▶ **EXERCISE BRIEF**: In full and without deviation, write out the entries that follow.

▶ **Collected data**:

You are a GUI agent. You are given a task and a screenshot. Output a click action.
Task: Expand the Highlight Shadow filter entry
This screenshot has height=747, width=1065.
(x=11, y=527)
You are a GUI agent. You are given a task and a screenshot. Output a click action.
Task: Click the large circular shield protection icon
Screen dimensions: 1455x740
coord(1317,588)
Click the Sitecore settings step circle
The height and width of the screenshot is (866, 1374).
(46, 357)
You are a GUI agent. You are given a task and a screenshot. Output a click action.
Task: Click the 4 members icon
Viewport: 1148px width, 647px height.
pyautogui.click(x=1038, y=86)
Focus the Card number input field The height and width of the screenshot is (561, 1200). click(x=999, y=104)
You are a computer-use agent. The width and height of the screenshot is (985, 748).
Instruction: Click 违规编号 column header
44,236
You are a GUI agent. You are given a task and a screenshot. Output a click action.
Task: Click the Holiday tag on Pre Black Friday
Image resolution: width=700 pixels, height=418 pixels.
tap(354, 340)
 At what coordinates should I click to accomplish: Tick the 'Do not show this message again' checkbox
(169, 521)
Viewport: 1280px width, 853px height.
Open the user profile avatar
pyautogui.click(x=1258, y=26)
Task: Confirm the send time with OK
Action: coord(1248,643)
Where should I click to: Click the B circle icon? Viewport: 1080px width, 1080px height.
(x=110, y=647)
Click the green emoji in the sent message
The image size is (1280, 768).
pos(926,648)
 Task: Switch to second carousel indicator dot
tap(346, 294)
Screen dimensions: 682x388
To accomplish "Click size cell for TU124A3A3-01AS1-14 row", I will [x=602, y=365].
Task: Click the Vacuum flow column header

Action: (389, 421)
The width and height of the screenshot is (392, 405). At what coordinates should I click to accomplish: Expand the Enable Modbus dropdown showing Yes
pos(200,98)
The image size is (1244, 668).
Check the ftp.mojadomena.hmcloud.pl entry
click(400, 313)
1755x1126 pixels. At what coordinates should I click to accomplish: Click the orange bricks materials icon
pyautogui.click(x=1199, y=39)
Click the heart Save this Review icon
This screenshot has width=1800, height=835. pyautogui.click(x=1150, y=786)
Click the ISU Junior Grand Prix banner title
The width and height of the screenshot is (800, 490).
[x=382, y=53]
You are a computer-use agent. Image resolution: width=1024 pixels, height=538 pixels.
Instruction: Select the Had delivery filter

▶ **RESPONSE AREA**:
You are a GUI agent. You are given a task and a screenshot. Output a click action.
Task: Expand the Highlight Shadow filter entry
This screenshot has height=747, width=1065.
(x=11, y=527)
You are a GUI agent. You are given a task and a screenshot. Output a click action.
Task: Click the large circular shield protection icon
Screen dimensions: 1455x740
coord(1317,588)
Click the Sitecore settings step circle
The height and width of the screenshot is (866, 1374).
(46, 357)
You are a GUI agent. You are given a task and a screenshot. Output a click action.
Task: Click the 4 members icon
Viewport: 1148px width, 647px height.
pyautogui.click(x=1038, y=86)
Focus the Card number input field The height and width of the screenshot is (561, 1200). click(x=999, y=104)
You are a computer-use agent. The width and height of the screenshot is (985, 748).
Instruction: Click 违规编号 column header
44,236
You are a GUI agent. You are given a task and a screenshot. Output a click action.
Task: Click the Holiday tag on Pre Black Friday
Image resolution: width=700 pixels, height=418 pixels.
tap(354, 340)
 At what coordinates should I click to accomplish: Tick the 'Do not show this message again' checkbox
(169, 521)
Viewport: 1280px width, 853px height.
Open the user profile avatar
pyautogui.click(x=1258, y=26)
Task: Confirm the send time with OK
Action: coord(1248,643)
Where should I click to: Click the B circle icon? Viewport: 1080px width, 1080px height.
(x=110, y=647)
Click the green emoji in the sent message
The image size is (1280, 768).
pos(926,648)
 Task: Switch to second carousel indicator dot
tap(346, 294)
Screen dimensions: 682x388
To accomplish "Click size cell for TU124A3A3-01AS1-14 row", I will [x=602, y=365].
Task: Click the Vacuum flow column header

Action: (389, 421)
The width and height of the screenshot is (392, 405). At what coordinates should I click to accomplish: Expand the Enable Modbus dropdown showing Yes
pos(200,98)
The image size is (1244, 668).
Check the ftp.mojadomena.hmcloud.pl entry
click(400, 313)
1755x1126 pixels. At what coordinates should I click to accomplish: Click the orange bricks materials icon
pyautogui.click(x=1199, y=39)
Click the heart Save this Review icon
This screenshot has width=1800, height=835. pyautogui.click(x=1150, y=786)
Click the ISU Junior Grand Prix banner title
The width and height of the screenshot is (800, 490).
[x=382, y=53]
You are a computer-use agent. Image resolution: width=1024 pixels, height=538 pixels.
Instruction: Select the Had delivery filter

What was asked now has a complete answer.